Each line in the entries that has the word "screenshot" has to be copied.

*** Task material

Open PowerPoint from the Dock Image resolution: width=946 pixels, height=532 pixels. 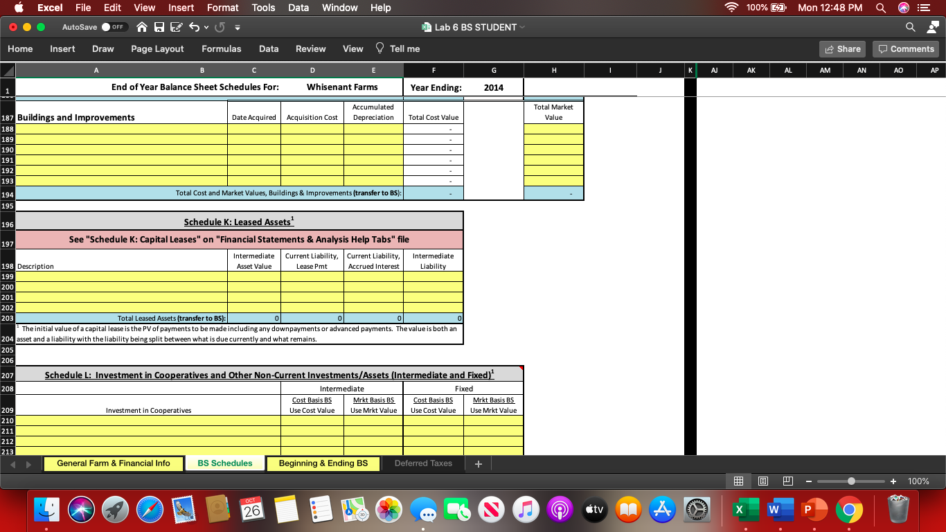pos(814,509)
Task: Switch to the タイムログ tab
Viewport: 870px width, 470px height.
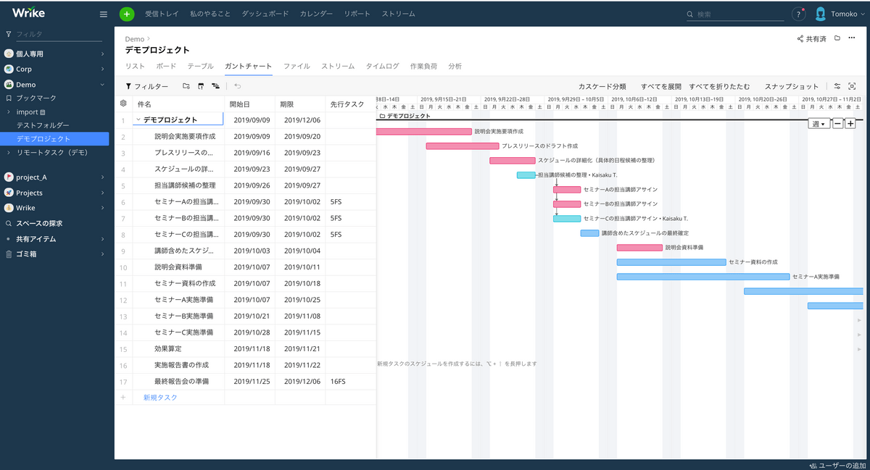Action: click(x=382, y=66)
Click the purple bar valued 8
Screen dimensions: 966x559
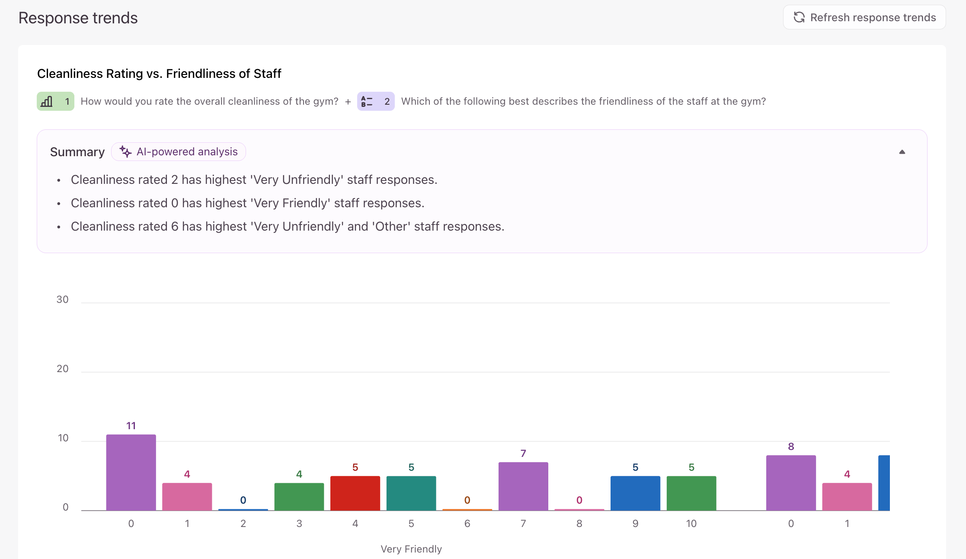click(x=791, y=483)
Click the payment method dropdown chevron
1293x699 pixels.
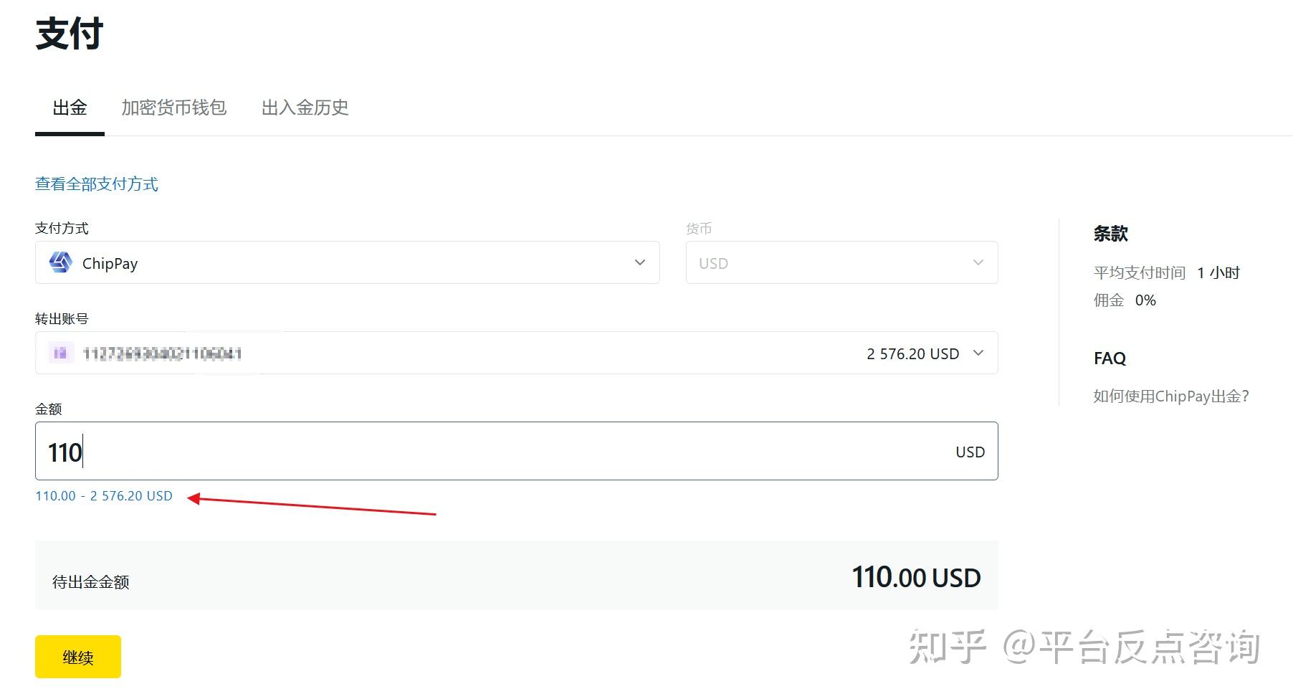tap(640, 263)
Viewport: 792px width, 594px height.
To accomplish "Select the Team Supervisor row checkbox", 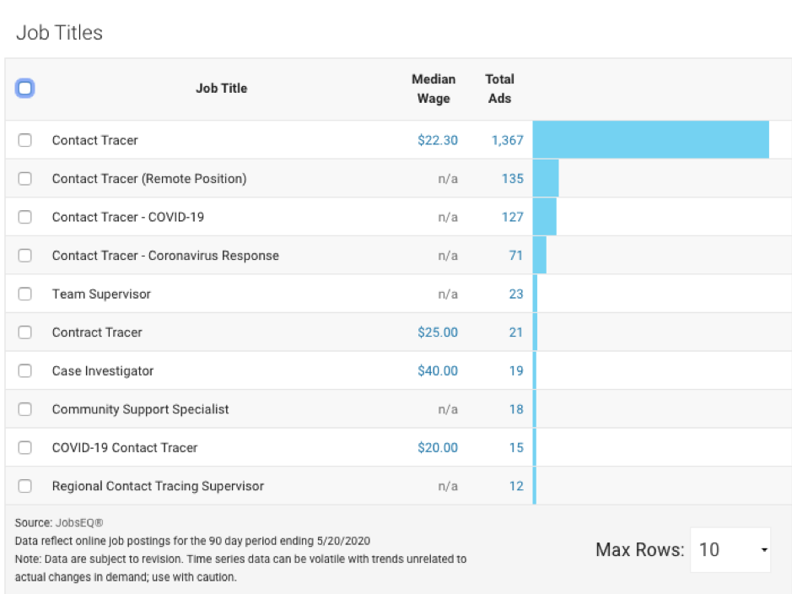I will click(25, 294).
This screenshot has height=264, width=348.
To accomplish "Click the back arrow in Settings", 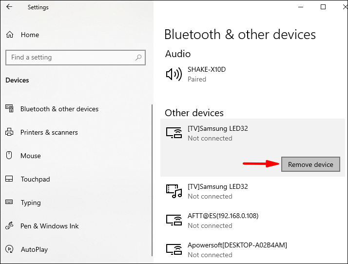I will click(x=9, y=7).
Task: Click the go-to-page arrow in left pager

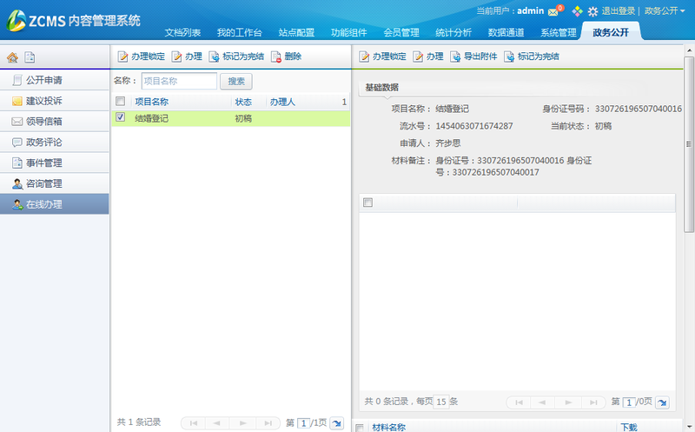Action: [x=336, y=422]
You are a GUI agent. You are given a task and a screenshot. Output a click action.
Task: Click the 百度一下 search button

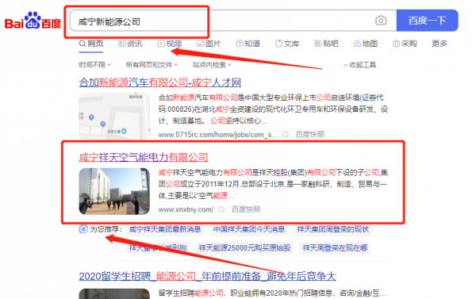[x=427, y=21]
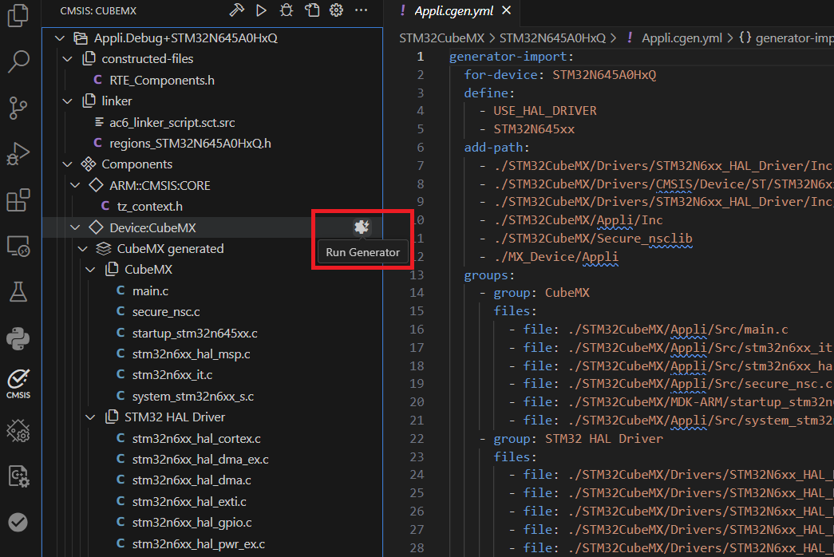The image size is (834, 557).
Task: Click the Run Generator gear icon beside Device:CubeMX
Action: click(362, 227)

******

Written solution:
This screenshot has height=264, width=348.
You are a GUI agent. You are given a task and a screenshot. Output a click action.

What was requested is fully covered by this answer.